SELECTED TEXT:

Indirect measure of skeletal maturity

The Risser sign is an indirect measure of skeletal maturity, whereby the degree of ossification of the iliac apophysis by x-ray evaluation is used to judge overall skeletal development. Mineralization of the iliac apophyses begins at the anterolateral crest and progresses medially towards the spine. Fusion of the calcified apophyses to the ilium then progresses in opposite direction, from medial-to-lateral.

A typical five-point grading scale is as follows:
- Grade 1 is given when the ilium (bone) is calcified at a level of 25%; it corresponds to prepuberty or early puberty.
- Grade 2 is given when the ilium (bone) is calcified at a level of 50%; it corresponds to the stage before or during growth spurt.
- Grade 3 is given when the ilium (bone) is calcified at a level of 75%; it corresponds to the slowing of growth.
- Grade 4 is given when the ilium (bone) is calcified at a level of 100%; it corresponds to an almost cessation of growth.
- Grade 5 is given when the ilium (bone) is calcified at a level of 100% and the iliac apophysis is fused to iliac crest; it corresponds to the end of growth.

Risser grading is traditionally used to estimating the future growth potential of the adolescent spine, particularly in the setting of spinal scoliosis. Risser originally recognized that ossification of the iliac apophyses approximately parallels the ossification of the vertebral apophyses. The earlier the stage of growth, the greater the likelihood of a scoliosis progressing and potentially needing intervention. Note that although Risser first described his findings during a 1948 lecture and published the eponymous paper in 1958, formalized staging systems were developed at a later time.

== Controversy ==
The Risser grading system has been criticized as being an inaccurate proxy for skeletal maturity. Comparison of predicted future growth and progression of scoliosis to actual measured changes show that the Risser system is variably accurate. Specifically, because the progression from stages 1 to 4 (apophyseal "excursion") is rapid and only takes an average of approximately 1 year, these stages are of limited value in pinpointing stage of growth. Cessation of trunk growth as predicted by Risser stage is also earlier than actual growth.

In 2008, Sanders et al proposed an alternative system for assessing skeletal maturity, using hand x-rays in a manner similar to "gold standards" (Greulich and Pyle, Tanner-Whitehouse-III) skeletal maturity assessments. Whether the use of the Sanders vs Risser staging for management of scoliosis would lead to different treatment decisions is being debated.

WORK ORDER 1: In the Risser sign text, rewrite the part from "A typical five-point" to "slowing of growth.", putting "mineralized" in place of "calcified".
WORK ORDER 2: List every calendar year mentioned in the Risser sign text.

RAW DATA:
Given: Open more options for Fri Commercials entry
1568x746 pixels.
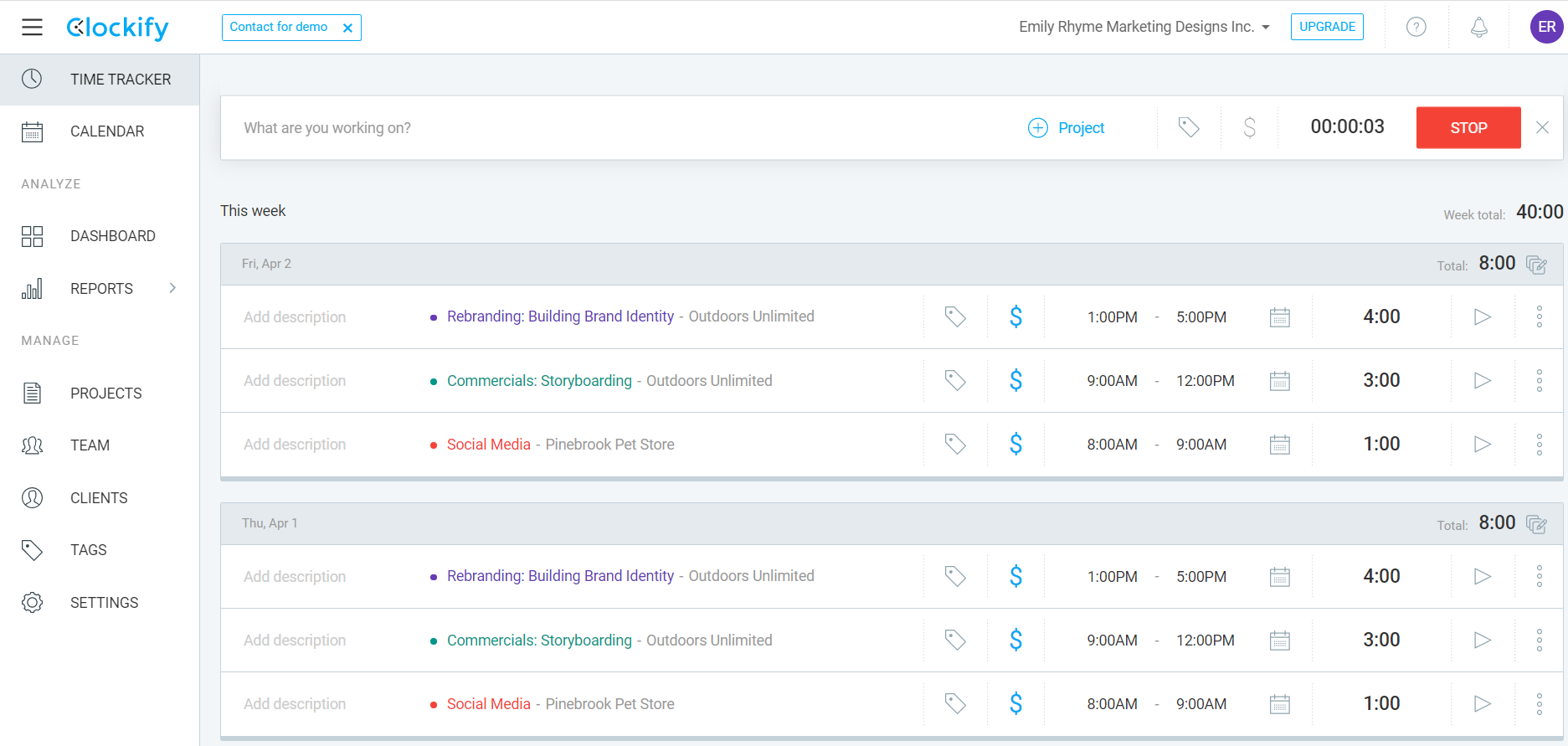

* * *

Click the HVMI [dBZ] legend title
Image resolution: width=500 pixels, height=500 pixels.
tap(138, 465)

RESULT 1:
A typical five-point grading scale is as follows:
- Grade 1 is given when the ilium (bone) is mineralized at a level of 25%; it corresponds to prepuberty or early puberty.
- Grade 2 is given when the ilium (bone) is mineralized at a level of 50%; it corresponds to the stage before or during growth spurt.
- Grade 3 is given when the ilium (bone) is mineralized at a level of 75%; it corresponds to the slowing of growth.

RESULT 2: 1948, 1958, 2008